Canadian sportscaster and politician

Jack Miller is a Canadian sportscaster and politician born and raised in Cornwall, Ontario.

Miller was hired by CJBQ-AM in Belleville, Ontario as the afternoon drive announcer 1974, working alongside Jack Devine. He took over the sports director position in 1979 and became the play-by-play voice of the Ontario Hockey League's Belleville Bulls in 1981 and has remained in those positions ever since.

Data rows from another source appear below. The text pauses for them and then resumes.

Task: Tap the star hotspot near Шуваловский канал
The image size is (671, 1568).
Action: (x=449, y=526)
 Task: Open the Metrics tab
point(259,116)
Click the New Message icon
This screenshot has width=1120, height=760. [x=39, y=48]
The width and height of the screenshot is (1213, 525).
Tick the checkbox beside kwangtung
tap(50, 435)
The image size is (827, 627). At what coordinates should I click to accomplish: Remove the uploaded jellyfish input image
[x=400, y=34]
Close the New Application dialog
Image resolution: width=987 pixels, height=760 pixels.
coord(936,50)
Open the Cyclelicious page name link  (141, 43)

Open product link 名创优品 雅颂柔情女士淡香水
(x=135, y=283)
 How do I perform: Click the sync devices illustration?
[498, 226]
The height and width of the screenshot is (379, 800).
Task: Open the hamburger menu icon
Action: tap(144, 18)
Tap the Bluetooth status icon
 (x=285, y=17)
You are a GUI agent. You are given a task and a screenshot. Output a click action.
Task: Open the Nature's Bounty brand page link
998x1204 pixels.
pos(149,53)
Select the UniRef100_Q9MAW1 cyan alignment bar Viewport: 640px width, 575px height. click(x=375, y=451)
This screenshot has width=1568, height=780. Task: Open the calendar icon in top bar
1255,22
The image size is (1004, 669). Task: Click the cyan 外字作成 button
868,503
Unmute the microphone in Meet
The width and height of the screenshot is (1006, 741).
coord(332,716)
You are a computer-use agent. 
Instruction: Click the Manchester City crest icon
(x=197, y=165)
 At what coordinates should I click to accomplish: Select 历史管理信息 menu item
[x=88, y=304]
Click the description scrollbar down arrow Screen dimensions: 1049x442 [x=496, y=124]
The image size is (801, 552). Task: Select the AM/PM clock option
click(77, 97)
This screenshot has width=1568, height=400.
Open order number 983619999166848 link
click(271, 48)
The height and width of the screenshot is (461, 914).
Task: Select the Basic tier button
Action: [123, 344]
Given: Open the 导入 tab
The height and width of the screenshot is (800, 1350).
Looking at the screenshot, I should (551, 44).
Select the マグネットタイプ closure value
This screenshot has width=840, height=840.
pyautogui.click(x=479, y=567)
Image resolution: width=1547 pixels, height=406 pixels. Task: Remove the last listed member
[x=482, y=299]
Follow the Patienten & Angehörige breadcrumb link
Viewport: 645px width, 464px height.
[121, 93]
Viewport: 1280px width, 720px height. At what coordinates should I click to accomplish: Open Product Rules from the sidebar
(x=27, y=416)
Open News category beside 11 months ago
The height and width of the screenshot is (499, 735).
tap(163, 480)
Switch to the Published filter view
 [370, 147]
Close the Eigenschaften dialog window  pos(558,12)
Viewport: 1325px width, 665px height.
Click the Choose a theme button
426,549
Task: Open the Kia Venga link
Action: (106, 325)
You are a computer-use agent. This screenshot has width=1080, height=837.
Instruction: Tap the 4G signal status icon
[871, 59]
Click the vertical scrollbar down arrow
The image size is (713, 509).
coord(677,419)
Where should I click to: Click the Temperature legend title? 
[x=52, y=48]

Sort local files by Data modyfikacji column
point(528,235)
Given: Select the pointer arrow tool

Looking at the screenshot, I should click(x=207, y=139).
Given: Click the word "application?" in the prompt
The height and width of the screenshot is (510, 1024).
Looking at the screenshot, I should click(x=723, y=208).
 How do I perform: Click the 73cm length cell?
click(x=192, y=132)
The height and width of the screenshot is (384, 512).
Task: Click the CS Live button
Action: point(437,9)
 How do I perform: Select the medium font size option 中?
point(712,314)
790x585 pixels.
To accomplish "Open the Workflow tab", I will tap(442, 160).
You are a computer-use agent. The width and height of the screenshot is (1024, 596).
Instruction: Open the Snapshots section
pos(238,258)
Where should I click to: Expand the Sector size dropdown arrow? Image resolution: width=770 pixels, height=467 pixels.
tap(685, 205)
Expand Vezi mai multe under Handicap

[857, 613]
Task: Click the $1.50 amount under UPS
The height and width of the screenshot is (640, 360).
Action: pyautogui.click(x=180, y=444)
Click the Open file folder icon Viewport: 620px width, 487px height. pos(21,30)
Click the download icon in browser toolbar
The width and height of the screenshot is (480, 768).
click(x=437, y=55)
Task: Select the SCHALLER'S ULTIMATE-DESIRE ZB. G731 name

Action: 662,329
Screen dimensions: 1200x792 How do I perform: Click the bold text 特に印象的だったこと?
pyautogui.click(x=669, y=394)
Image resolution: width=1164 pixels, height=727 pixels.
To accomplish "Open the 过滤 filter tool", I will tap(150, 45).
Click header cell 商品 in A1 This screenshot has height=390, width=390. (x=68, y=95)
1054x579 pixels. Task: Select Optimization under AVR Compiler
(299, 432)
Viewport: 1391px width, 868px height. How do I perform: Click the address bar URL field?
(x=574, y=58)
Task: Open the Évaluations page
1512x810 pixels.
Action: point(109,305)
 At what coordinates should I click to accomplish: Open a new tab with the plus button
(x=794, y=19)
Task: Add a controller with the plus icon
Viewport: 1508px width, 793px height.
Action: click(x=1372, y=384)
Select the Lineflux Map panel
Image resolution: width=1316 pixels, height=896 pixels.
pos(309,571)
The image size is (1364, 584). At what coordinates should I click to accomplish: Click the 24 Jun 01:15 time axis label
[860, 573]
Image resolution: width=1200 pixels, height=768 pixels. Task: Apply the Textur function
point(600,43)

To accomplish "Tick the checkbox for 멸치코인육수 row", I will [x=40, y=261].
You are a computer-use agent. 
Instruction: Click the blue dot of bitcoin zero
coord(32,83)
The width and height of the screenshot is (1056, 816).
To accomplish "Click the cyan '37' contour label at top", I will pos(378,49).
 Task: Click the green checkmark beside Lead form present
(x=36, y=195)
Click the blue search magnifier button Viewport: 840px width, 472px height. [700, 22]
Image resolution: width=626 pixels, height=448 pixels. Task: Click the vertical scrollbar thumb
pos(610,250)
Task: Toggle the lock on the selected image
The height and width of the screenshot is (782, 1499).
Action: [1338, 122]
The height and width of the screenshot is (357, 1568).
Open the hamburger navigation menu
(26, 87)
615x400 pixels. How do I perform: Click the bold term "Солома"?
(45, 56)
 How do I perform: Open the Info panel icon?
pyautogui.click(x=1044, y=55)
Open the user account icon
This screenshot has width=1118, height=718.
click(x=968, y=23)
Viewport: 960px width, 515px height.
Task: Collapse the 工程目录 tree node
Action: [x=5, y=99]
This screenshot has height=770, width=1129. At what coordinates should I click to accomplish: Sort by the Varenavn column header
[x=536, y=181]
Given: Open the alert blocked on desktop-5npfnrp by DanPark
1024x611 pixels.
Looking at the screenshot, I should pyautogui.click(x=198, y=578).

Miller also hosted the "OHL game of the week" on the Global Television Network until it was sold to CFMT. Miller has also worked for Rogers Sportsnet as a play-by-play announcer for Canadian Hockey League Broadcasts in the late 1990s and early 2000s. Miller was the back up colour commentator and play-by-play voice for the Ottawa Senators radio network during the late 1990s and early 2000s. Miller also served as the colour commentator and intermission host of Hockey Canada's broadcast IIHF under 20 ( World Junior Hockey Tournament) on the FAN radio Network which was heard on the networks flagship station the FAN590, Miller's home station 800 CJBQ-AM in Belleville, and numerous other stations across the country, until the broadcast rights switched to the TSN Radio Networks. On these broadcasts, Miller worked with Dan Dunleavy.

In November 2006, Miller was elected to Belleville City Council. He had previously served as a member of the Belleville Police Services Board.